Just because there's no specific foreign key support doesn't mean you can't have a database model with relationships.
My two pence.
class League(BaseModel):
name = db.StringProperty()
managers = db.ListProperty(db.Key) #all the users who can view/edit this league
coaches = db.ListProperty(db.Key) #all the users who are able to view this league
def get_managers(self):
# This returns the models themselves, not just the keys that are stored in teams
return UserPrefs.get(self.managers)
def get_coaches(self):
# This returns the models themselves, not just the keys that are stored in teams
return UserPrefs.get(self.coaches)
def __str__(self):
return self.name
# Need to delete all the associated games, teams and players
def delete(self):
for player in self.leagues_players:
player.delete()
for game in self.leagues_games:
game.delete()
for team in self.leagues_teams:
team.delete()
super(League, self).delete()
class UserPrefs(db.Model):
user = db.UserProperty()
league_ref = db.ReferenceProperty(reference_class=League,
collection_name='users') #league the users are managing
def __str__(self):
return self.user.nickname
# many-to-many relationship, a user can coach many leagues, a league can be
# coached by many users
#property
def managing(self):
return League.gql('WHERE managers = :1', self.key())
#property
def coaching(self):
return League.gql('WHERE coaches = :1', self.key())
# remove all references to me when I'm deleted
def delete(self):
for manager in self.managing:
manager.managers.remove(self.key())
manager.put()
for coach in self.managing:
coach.coaches.remove(self.key())
coaches.put()
super(UserPrefs, self).delete()

I came from Relational Database world then i found this Datastore thing. it took several days to get hang of it. well there are some of my findings.
You must have already know that Datastore is build to scale and that is the thing that separates it from RDMBS. to scale better with large dataset, App Engine has done some changes(some means lot of changes).
RDBMS VS DataStore
Structure
In database, we usually structure our data in Tables, Rows which is in Datastore it becomes Kinds and Entities.
Relations
In RDBMS, Most of the people folllows the One-to-One, Many-to-One, Many-to-Many relationship, In Datastore, As it has "No Joins" thing but still we can achieve our normalization using "ReferenceProperty" e.g. One-to-One Relationship Example .
Indexes
Usually in RDMBS we make indexes like Primary Key, Foreign Key, Unique Key and Index key to speed up the search and boost our database performance. In datastore, you have to make atleast one index per kind(it will automatically generate whether you like it or not) because datastore search your entity on the basis of these indexes and believe me that is the best part, In RDBMS you can search using non-index field though it will take some time but it will. In Datastore you can not search using non-index property.
Count
In RDMBS, it is much easier to count(*) but in datastore, Please dont even think it in normal way(Yeah there is a count function) as it has 1000 Limit and it will cost as much small opertion as the entity which is not good but we always have good choices, we can use Shard Counters.
Unique Constraints
In RDMBS, We love this feature right? but Datastore has its own way. you cannot define a property as unique :(.
Query
GAE Datatore provides a better feature much LIKE(Oh no! datastore does not have LIKE Keyword) SQL which is GQL.
Data Insert/Update/Delete/Select
This where we all are interested in, as in RDMBS we require one query for Insert, Update, Delete and Select just like RDBMS, Datastore has put, delete, get(dont get too excited) because Datastore put or get in terms of Write, Read, Small Operations(Read Costs for Datastore Calls) and thats where Data Modeling comes into action. you have to minimize these operations and keep your app running. For Reducing Read operation you can use Memcache.

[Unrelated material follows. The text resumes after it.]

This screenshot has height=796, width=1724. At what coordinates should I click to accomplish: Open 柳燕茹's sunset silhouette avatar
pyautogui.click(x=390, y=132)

Take a look at the Objectify documentation. The first comment at the bottom of the page says:
"Nice, although you wrote this to describe Objectify, it is also one of the most concise explanation of appengine datastore itself I've ever read. Thank you."
https://github.com/objectify/objectify/wiki/Concepts

If you're used to thinking about ORM-mapped entities then that's basically how an entity-based datastore like Google's App Engine works. For something like joins, you can look at reference properties. You don't really need to be concerned about whether it uses BigTable for the backend or something else since the backend is abstracted by the GQL and Datastore API interfaces.

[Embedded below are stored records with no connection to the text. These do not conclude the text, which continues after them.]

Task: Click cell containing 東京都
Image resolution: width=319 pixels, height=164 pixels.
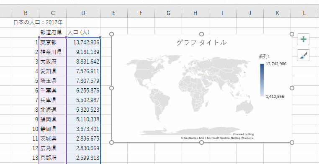Action: [x=53, y=43]
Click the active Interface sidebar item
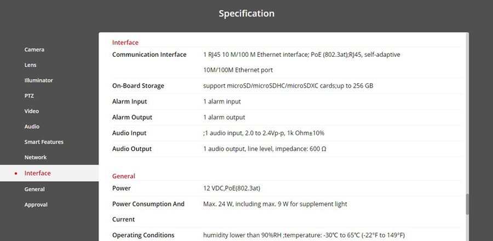Screen dimensions: 493x241 37,173
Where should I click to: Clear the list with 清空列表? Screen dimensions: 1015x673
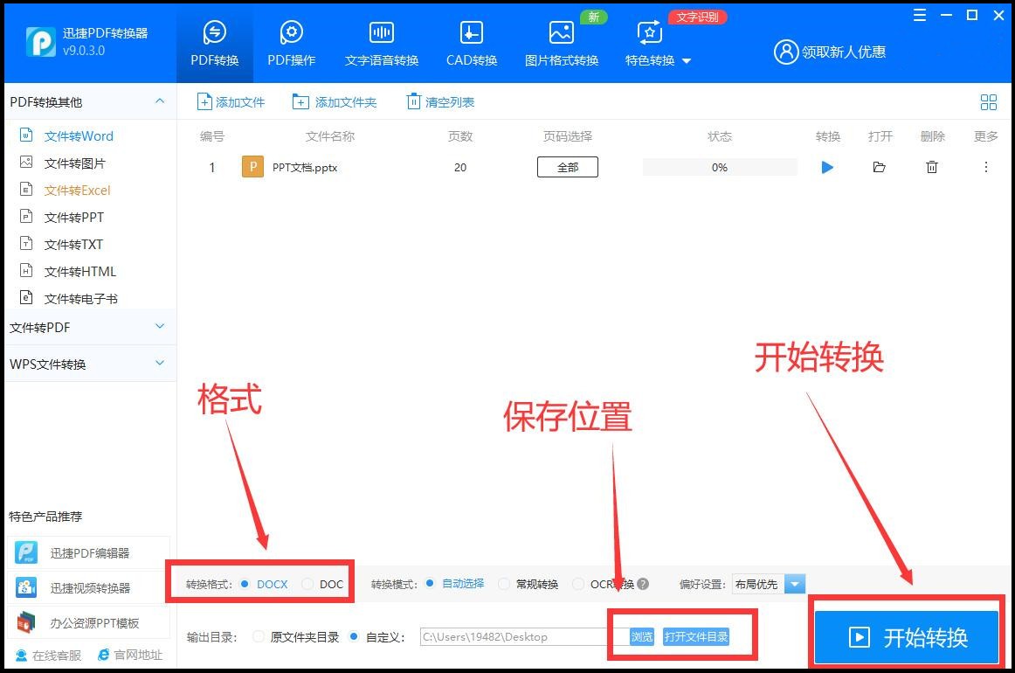click(x=439, y=101)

The way I look at datastore is, kind identifies table, per se, and entity is individual row within table. If google were to take out kind than its just one big table with no structure and you can dump whatever you want in an entity. In other words if entities are not tied to a kind you pretty much can have any structure to an entity and store in one location (kind of a big file with no structure to it, each line has structure of its own).
Now back to original comment, google datastore and bigtable are two different things so do not confuse google datastore to datastore data storage sense. Bigtable is more expensive than bigquery (Primary reason we didn't go with it). Bigquery does have proper joins and RDBMS like sql language and its cheaper, why not use bigquery. That being said, bigquery does have some limitations, depending on size of your data you might or might not encounter them.
Also, in terms of thinking in terms of datastore, i think proper statement would have been "thinking in terms of NoSQL databases". There are too many of them available out there these days but when it comes to google products except google cloud SQL (which is mySQL) everything else is NoSQL.

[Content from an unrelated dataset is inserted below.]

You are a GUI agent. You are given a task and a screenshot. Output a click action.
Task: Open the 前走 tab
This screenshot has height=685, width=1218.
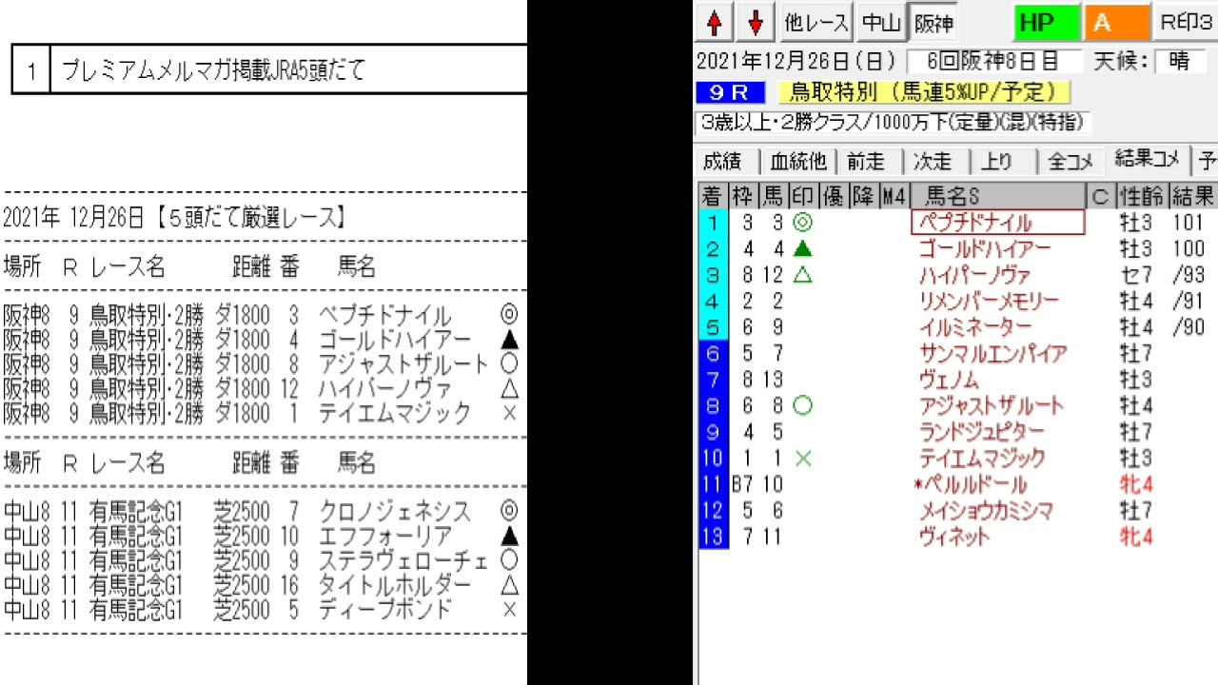pos(866,162)
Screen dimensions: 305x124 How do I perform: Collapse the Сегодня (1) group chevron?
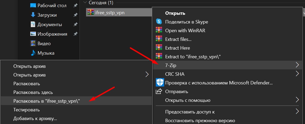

Being rooted in the database world, a data store to me would be a giant table (hence the name "bigtable"). BigTable is a bad example though because it does a lot of other things that a typical database might not do, and yet it is still a database. Chances are unless you know you need to build something like Google's "bigtable", you will probably be fine with a standard database. They need that because they are handling insane amounts of data and systems together, and no commercially available system can really do the job the exact way they can demonstrate that they need the job to be done.
(bigtable reference: http://en.wikipedia.org/wiki/BigTable)

Related

Using Doctrine 2 for large data models

I have a legacy in-house human resources web app that I'd like to rebuild using more modern technologies. Doctrine 2 is looking good. But I've not been able to find articles or documentation on how best to organise the Entities for a large-ish database (120 tables). Can you help?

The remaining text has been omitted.